"Cusco, une ville indienne" peut-on encore lire dans certains guides et dans les brochures de tour opérateurs peu rigoureux dans l'information culturelle qu'ils donnent, rien n'est plus faux et les "indiens" ne sont qu'une très faible minorité à vivre dans cette ville extrêmement métissée et aux apports culturels très variés.
De la même manière Hergé montre dans sa célèbre BD "Tintin et le Temple du Soleil" les rues de Lima, la capitale, parcourues de lamas et de passants vêtus de ponchos et coiffé d'un ch'ullo, le célèbre "bonnet péruvien". Pourtant bien documenté, il ne se doutait pas que Lima était une ville majoritairement peuplée à l'époque où il dessinait, de blancs "criollos" (les descendants de familles espagnoles, et leurs descendants, nés sur le sol américain), de noirs et de métis. Il faut rappeler qu'au XVII ème siècle les descendants des esclaves noirs provenant du Golfe de Guinée et des còtes de l'actuel Sénégal représentent les 3/4 de la population de la ville et jouissent d'un statut supérieur à celui de l'indien.
L'expression même de "conquête espagnole" tendrait à nous faire croire que seuls des européens blancs originaire de la péninsule ibérique seraient arrivés sur les terres américaines en suivant les traces de Christophe Colomb (qui était génois !). C'est oublier que 1492 correspond à l'expulsion des juifs d'Espagne et à la conquête de Grenade qui marque la fin d'une période de 8 siècles de présence arabe dans la péninsule ibérique. Les conquistadores sont donc suivis de nombreux arabes et juifs, convertis ou non, ainsi que par des aventuriers provenants des quatre coins de l'Europe. Par la suite viendront même de nombreux gitans, jusque de nos jours.

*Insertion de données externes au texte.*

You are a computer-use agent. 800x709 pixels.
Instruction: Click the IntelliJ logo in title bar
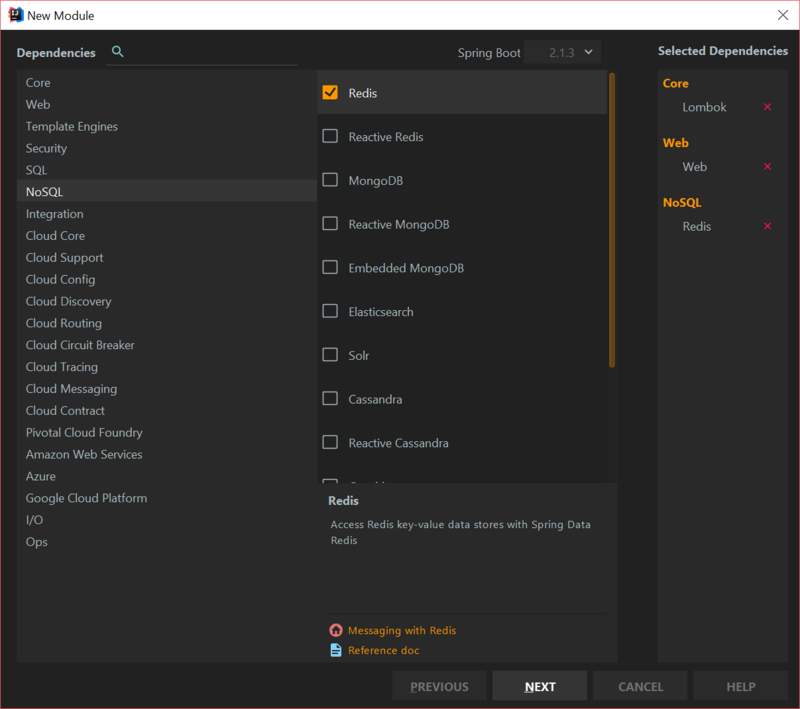(x=15, y=15)
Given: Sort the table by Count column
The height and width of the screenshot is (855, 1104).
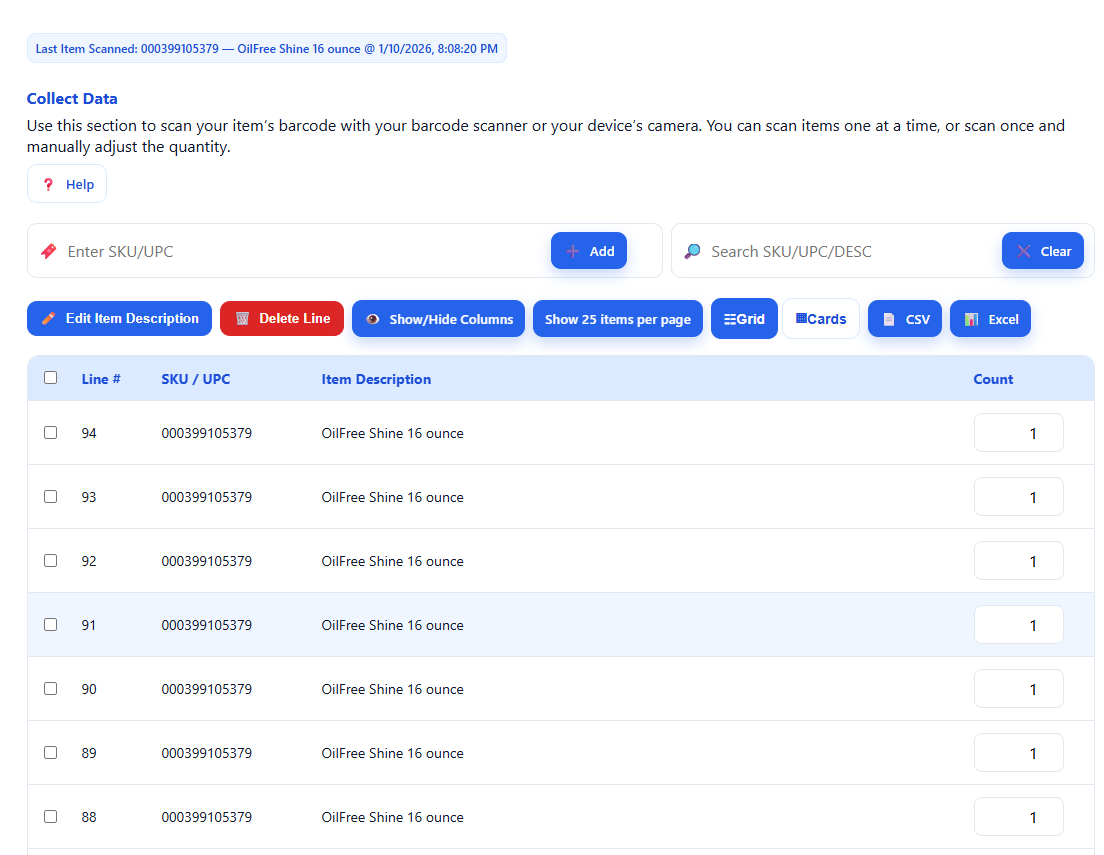Looking at the screenshot, I should 993,378.
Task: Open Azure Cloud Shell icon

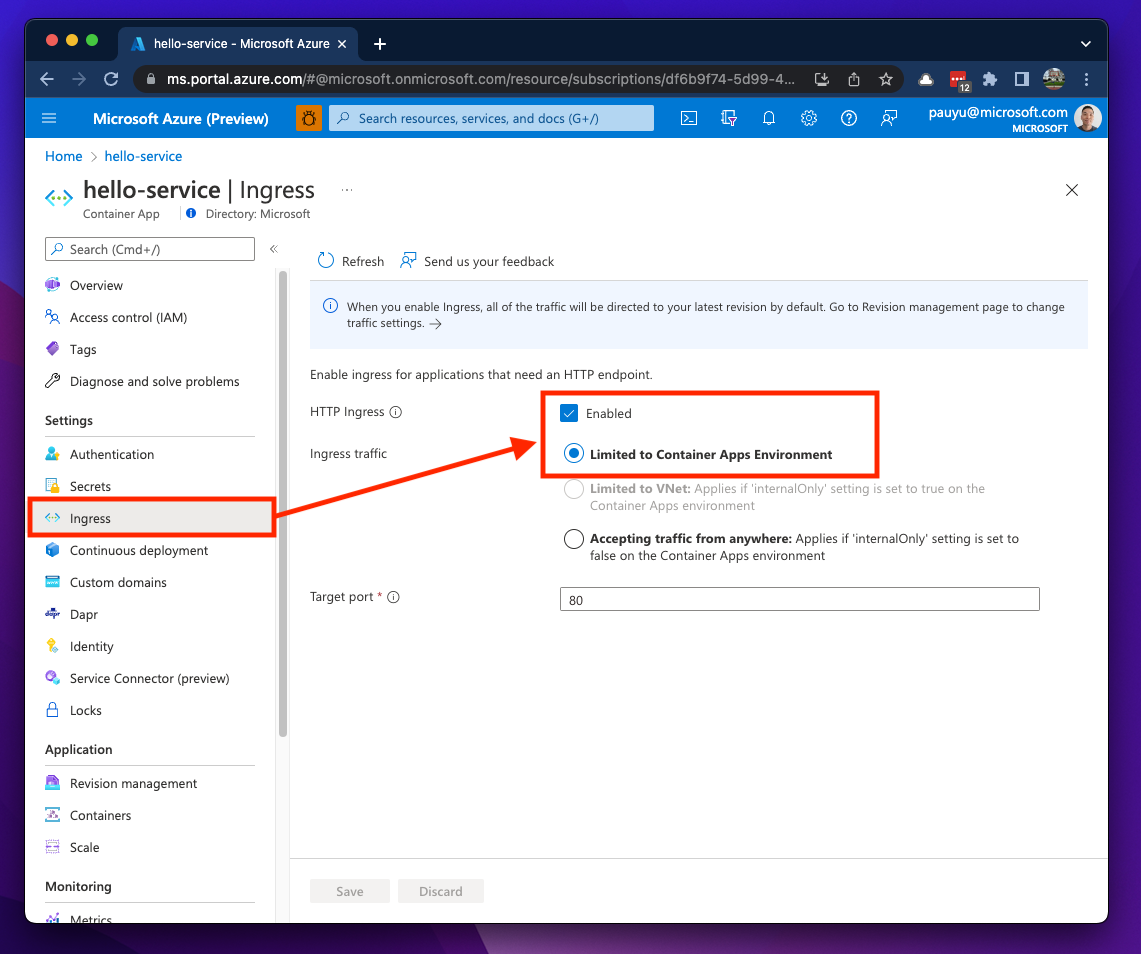Action: point(688,118)
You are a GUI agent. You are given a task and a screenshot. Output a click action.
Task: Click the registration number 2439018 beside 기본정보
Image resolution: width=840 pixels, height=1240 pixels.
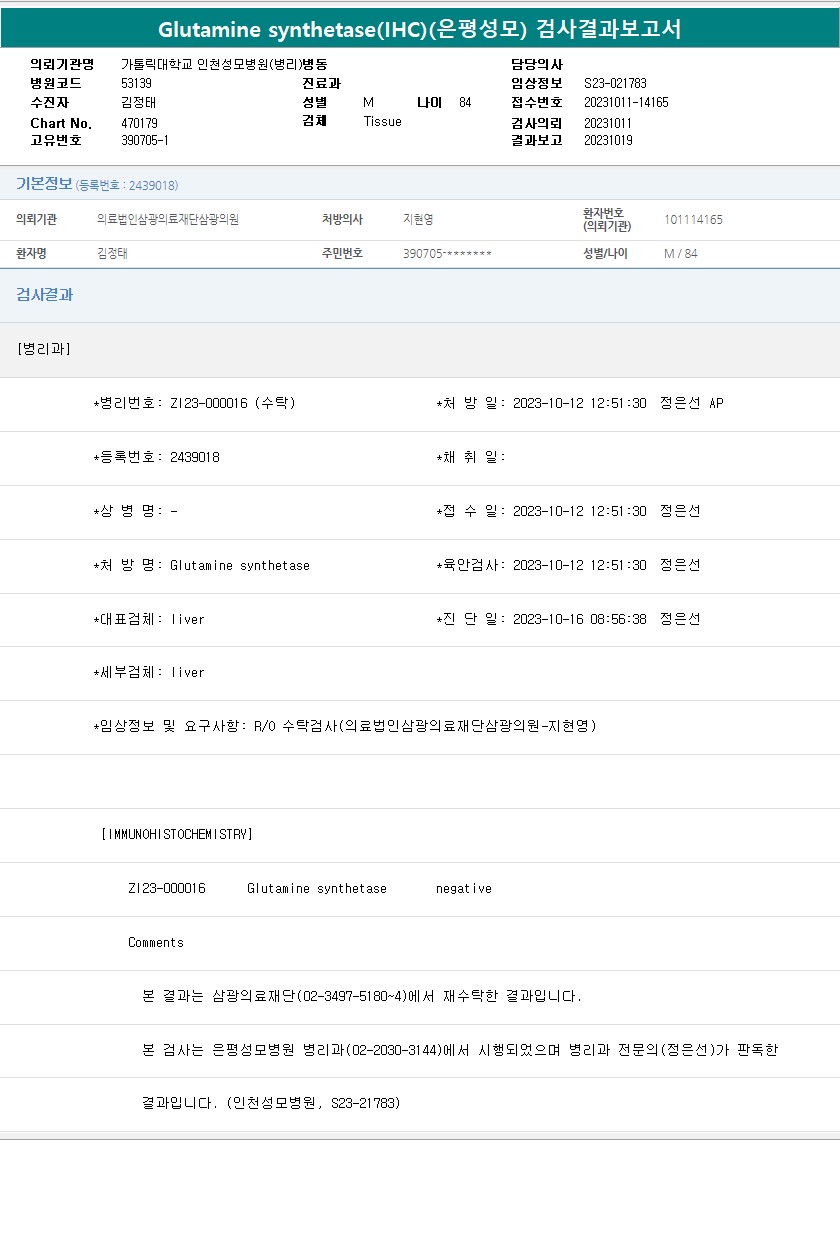pos(127,186)
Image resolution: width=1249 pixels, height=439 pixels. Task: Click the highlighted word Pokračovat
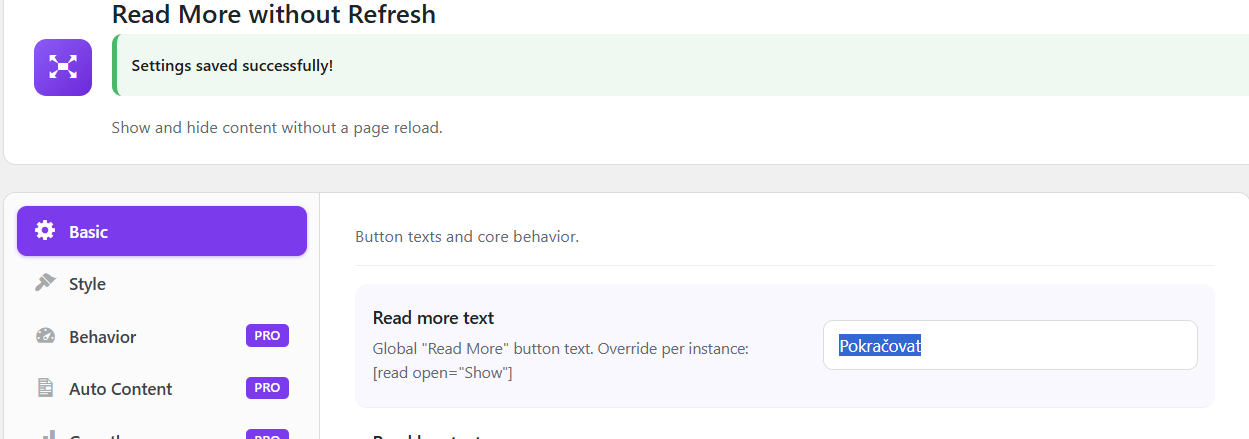pyautogui.click(x=880, y=346)
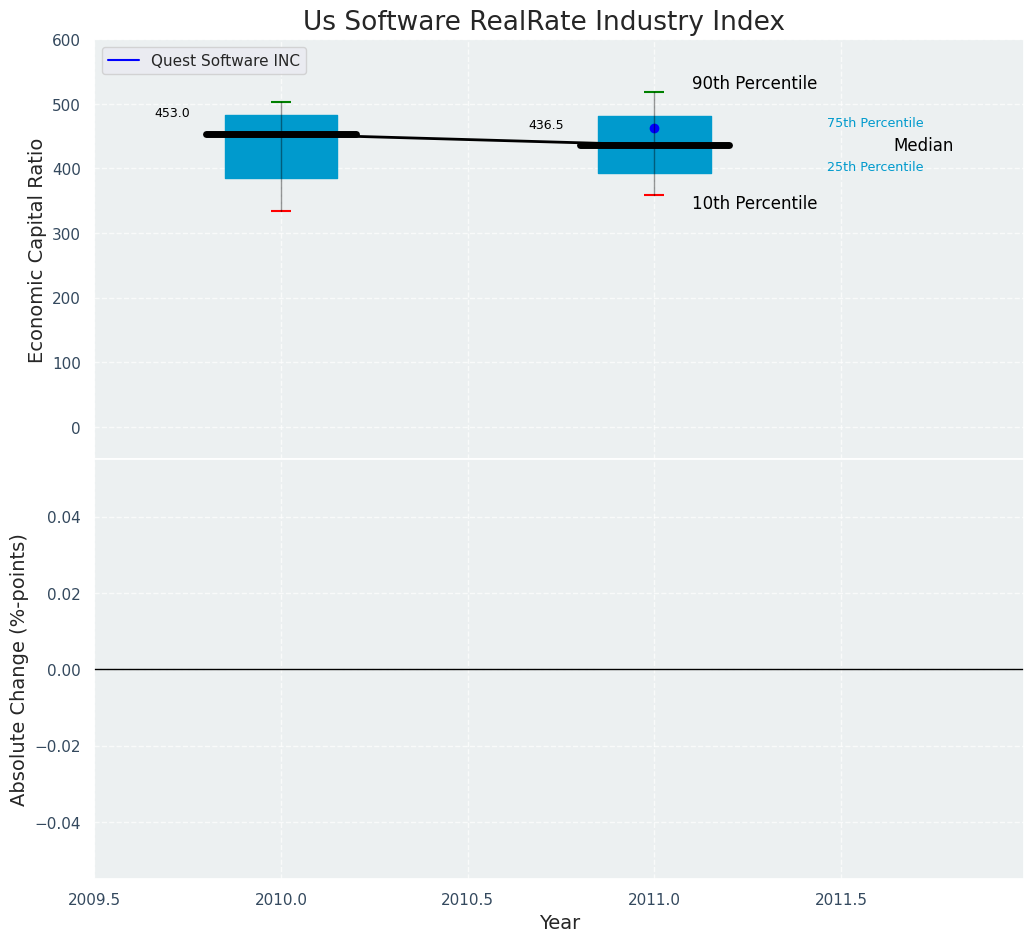Click the red 10th percentile cap for 2011
The image size is (1034, 942).
point(654,195)
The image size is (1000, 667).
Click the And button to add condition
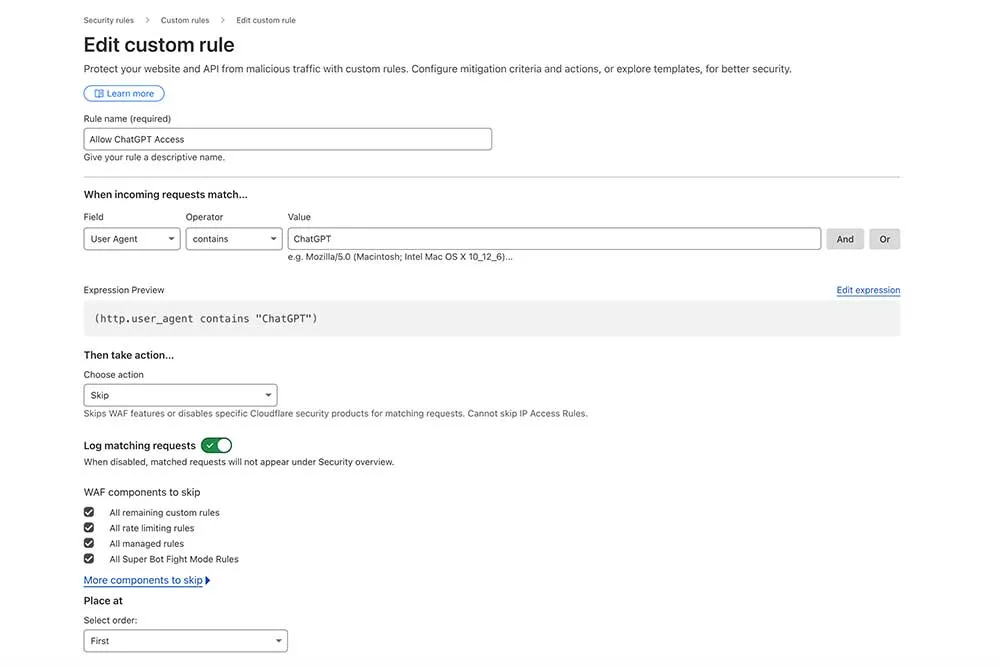coord(845,238)
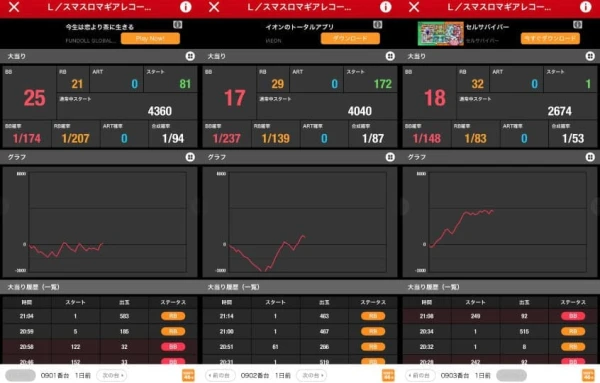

Hormis les espagnols chrétiens d'ascendance européenne, les juifs et les arabes forment la majorité des nouveaux arrivants, les européennes blanches répugnant à faire le voyage aux colonies au début de l'invasion, de véritables contingents de femmes "maures" (les "esclavas blancas") sont envoyées à Lima, donnant naissance à la célèbre "tapada limeña", que l'aquarelliste Pancho Fierro a représenté au début du XIX ème siècle.
Tous les nouveaux arrivants se métissent dans les Andes et sur la côte avec les peuples originaires, appelés indiens et à Lima et dans certains centres économiques importants de la côte avec la population africaine amené de force par les esclavagistes.
Jusque de nos jours l'indien a toujours le statut d'inférieur dans la société péruvienne et alors que l'on célèbre en permanence le génie des incas, leurs descendants se retrouvent encore aujourd'hui discriminés, méprisés et au plus bas de l'échelle sociale. Cependant certaines communautés comme les Q'ero, ont su maintenir leur culture et leur fierté au fil des siècles. Honnis par les métis, auxquels ils rappellent des origines considérés par nombre d'entre eux comme "infâme" et qui veulent se rapprocher le plus possible de la condition et du statu social de leur ancêtres blancs; méconnus et enfermés dans une image d'épinal d'indien sale et parresseux par les blancs des basses terres qui ont été jusqu'à appliquer des politiques de stérilisation forcée dans les années 90, les indiens des Andes ont du mal à trouver leur place dans une société dans laquelle ils sont minoritaires et dont les "valeurs" sont contraires aux leurs. Les indiens d'Amazonie quant à eux, exploités et massacrés copieusement par les barons du caoutchouc (lire "Le Rêve du Celte" de Mario Vargas Llosa, prix Nobel péruvien de littérature, ou voir le film "Fitzcarraldo" de Werner Herzog) sont encore aux prises avec les appétits des compagnies pétrolières, des mineurs illégaux, des forestiers, des barons du narcotrafic, qui détruisent leur territoire, l'Amazonie.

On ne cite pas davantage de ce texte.